#### Work instructions:
1) Answer these questions using the passage on technical education in India:
(a) In what year was the All India Council for Technical Education set up?
(b) How many universities did India have in 2005?
(c) What share of engineering graduates did the 2005 NASSCOM and McKinsey report find employable by a multinational company?
2) List every figure the passage on technical education in India gives for the year 1947.
3) Extend the passage on technical education in India, starting after its final sentence.
** start Passage shown **
Technical education in India is started in the mid of 19th century. With the setup of Constitution of Technical Education Committee of the Central University Board of Education (CABE) in 1943; preparation of Sergeant Report in 1944 and formation of All India Council of technical Education (AICTE) in 1945; technical education gained momentum in 20th century. In order to maintain the standard of technical education, a statutory authority—the All India Council for Technical Education (AICTE)—was set up in 1945. The AICTE is a body that is involved in the systematic planning and organized development of the technical education system in the country. After the independence in 1947, the set-up of Indian Institutes of Technology (IIT), Indian Institutes of Management (IIM) and Indian Institutes of Science (IISc.) was a major step in the development of technical education in the country [4].
After independence, the higher education system in India grew swiftly. Till 1980, there were 132 universities and 4,738 colleges enrolment in higher education about five per cent. In terms of enrolment, India is the third largest higher education system in the world; with 17,973 institutions (348 universities and 17,625 colleges) is the largest higher education system in the world in terms of number of institutions. Currently, India has four times the number of institutions both in the United States and entire Europe combined together have [3, p-05]. The number of universities has increased from 25 in 1947 to 348 in 2005. The total number of colleges has amplified from 700 in 1947 to 17,625 in 2005. The total enrolment improved from a paltry 0.1 million in 1947 to 10.48 million in 2005 [3, p-07]. This tremendous growth is achieved at the expense of quality. In the last decade in India, major changes have been demanded in engineering by industry, students and educational researchers. The questions are raised in many reports about the preparedness of Indian graduate engineers for the industry [6] and the quality of engineering education [19, 23, 30].
In following section, recent studies conducted by Ministry of Human Resource and Development (MHRD), India arranged in chronological order. These studies indicate true picture of engineering education in India. In 2005, the National Association of Software and Service Companies (NASSCOM) and McKinsey came with the report that, only 25 % of the engineering education graduates are employable by a multinational company. Most of the surveyed employers linked this situation to the shortcomings from the education system. In the same year, the Planning Commission, Government of India came with the broad agenda to focus on enhancing the quality of educational institutions and an emphasis for appropriate arrangement for the development of skills and transforming learning patterns (p-13) at these institutions. In view of recommendations by Planning Commission National Knowledge Commission [19] on higher education was constituted in June, 2005. The purpose is to prepare a draft for transformation of India’s knowledge related infrastructure. The NKC submitted recommendations to the Government in 2008.
** end Passage shown **
** start Collected material **
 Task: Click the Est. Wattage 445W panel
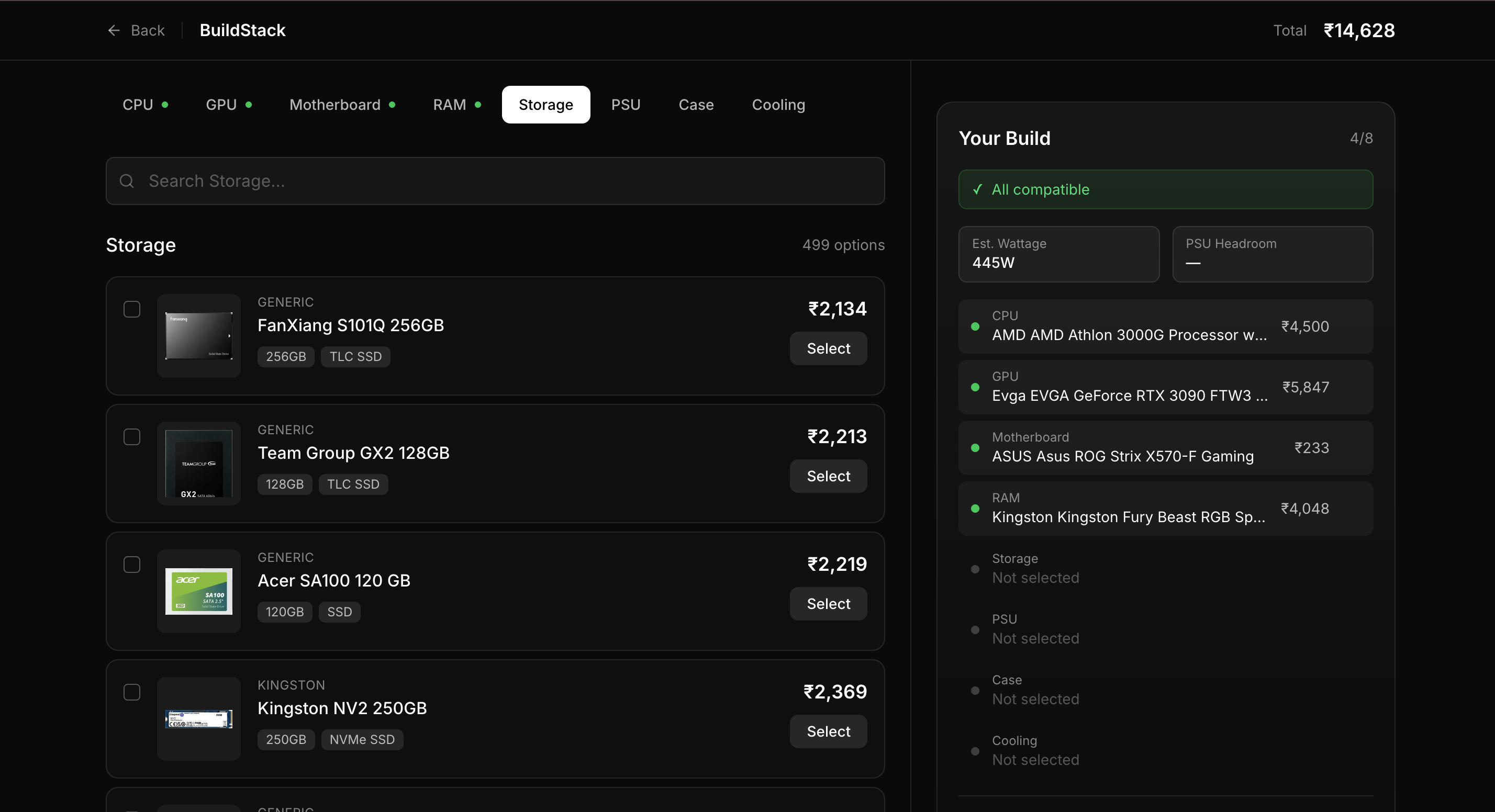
** end Collected material **
#### Responses by task:
1)
(a) 1945
(b) 348
(c) 25 %

2)
- 25 universities
- 700 colleges
- a total enrolment of 0.1 million

3)
Following this report in February 2008, MHRD, higher education department constituted a committee under chairmanship of Prof. Yashpal. It reported a deep concern in respect of growing engineering colleges by saying they have largely become, mere business entities dispensing very poor quality education (p-05) and indicated that there exists a gap between learning from institution and expectations from industries. Committee also recommended that the universities must adopt a curricular approach which treats knowledge in a holistic manner to create opportunities to bridge the gap by relating to the world outside (p-12). It hinted that Indian higher education system needs a drastic overhaul (p-54) with proposal of curricular reforms at undergraduate programs to enable students to have opportunities to access all curricular areas and integration of skills with academic depth (p-64). In view of these reports there was an increasing demand from teachers, administrators, and policy makers to identify the kinds of skills demanded by the employers from an engineering graduate. So, to identify skills demanded by the employers an Employer Satisfaction Survey was carried out in 2009. This survey was supported by Government of India, the World Bank and the Federation of Indian Chambers of Commerce and Industry (FICCI). In this survey 157 industries across the India responded. According to the survey, 64 percent of surveyed employers are not satisfied with the quality of engineering graduates skills. A major skill gap exists among Indian engineering graduates. The graduate engineer lacks in process skills such as teamwork, lifelong learning and communication skills. The graduates also lack in higher-order thinking skills, such as problem-solving, conducting experiments, creativity, and application of modern tools. The survey recommended the need of improvement in the assessment methods, and to build curriculum with emphasis on soft skills listed above [6].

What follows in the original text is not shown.